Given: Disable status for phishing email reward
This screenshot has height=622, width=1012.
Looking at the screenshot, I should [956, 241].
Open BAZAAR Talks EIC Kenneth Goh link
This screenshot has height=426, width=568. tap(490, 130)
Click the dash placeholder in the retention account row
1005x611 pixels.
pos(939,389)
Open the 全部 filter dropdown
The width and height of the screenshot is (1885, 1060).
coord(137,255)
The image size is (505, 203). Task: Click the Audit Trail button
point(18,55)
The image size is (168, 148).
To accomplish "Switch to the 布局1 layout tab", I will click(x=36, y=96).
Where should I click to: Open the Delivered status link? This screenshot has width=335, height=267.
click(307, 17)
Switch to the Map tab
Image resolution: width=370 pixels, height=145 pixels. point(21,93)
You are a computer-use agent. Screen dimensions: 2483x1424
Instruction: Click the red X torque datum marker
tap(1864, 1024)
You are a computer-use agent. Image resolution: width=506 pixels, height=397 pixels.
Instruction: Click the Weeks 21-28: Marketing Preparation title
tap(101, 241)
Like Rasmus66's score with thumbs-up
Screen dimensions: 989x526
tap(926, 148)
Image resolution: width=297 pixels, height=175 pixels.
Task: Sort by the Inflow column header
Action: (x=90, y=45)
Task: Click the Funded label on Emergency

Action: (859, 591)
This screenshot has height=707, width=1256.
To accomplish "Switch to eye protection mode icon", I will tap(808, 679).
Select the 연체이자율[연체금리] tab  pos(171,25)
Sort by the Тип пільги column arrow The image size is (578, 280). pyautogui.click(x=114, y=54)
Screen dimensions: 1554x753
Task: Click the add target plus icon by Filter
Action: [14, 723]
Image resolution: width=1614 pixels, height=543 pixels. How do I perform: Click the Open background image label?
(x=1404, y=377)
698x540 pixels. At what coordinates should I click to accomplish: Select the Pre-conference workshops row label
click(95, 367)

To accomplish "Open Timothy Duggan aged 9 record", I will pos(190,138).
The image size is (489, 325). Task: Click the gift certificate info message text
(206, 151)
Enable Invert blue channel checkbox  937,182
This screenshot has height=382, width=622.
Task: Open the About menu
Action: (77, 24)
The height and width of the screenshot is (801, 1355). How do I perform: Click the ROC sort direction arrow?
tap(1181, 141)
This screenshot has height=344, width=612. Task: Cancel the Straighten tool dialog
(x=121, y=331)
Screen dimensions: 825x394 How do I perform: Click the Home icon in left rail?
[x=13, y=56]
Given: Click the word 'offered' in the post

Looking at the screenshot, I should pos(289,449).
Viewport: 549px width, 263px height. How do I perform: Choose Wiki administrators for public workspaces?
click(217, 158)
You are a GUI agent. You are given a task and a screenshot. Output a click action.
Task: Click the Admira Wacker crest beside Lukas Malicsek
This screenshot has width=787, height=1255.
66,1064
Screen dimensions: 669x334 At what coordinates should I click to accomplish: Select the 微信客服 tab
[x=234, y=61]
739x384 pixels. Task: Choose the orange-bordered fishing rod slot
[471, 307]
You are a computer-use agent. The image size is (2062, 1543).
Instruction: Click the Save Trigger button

——————

Stated problem =>
Express the lines from the one containing "The image size is (489, 325)." up to and including the one containing "Action: (77, 24)" as a Markdown table with two columns: No. for the line's number in that stretch and Text for the line itself. Leave out blank lines.

Full solution =>
| No. | Text |
|---|---|
| 1 | The image size is (489, 325). Task: Click the gift certificate info message text |
| 2 | (206, 151) |
| 3 | Enable Invert blue channel checkbox  937,182 |
| 4 | This screenshot has height=382, width=622. |
| 5 | Task: Open the About menu |
| 6 | Action: (77, 24) |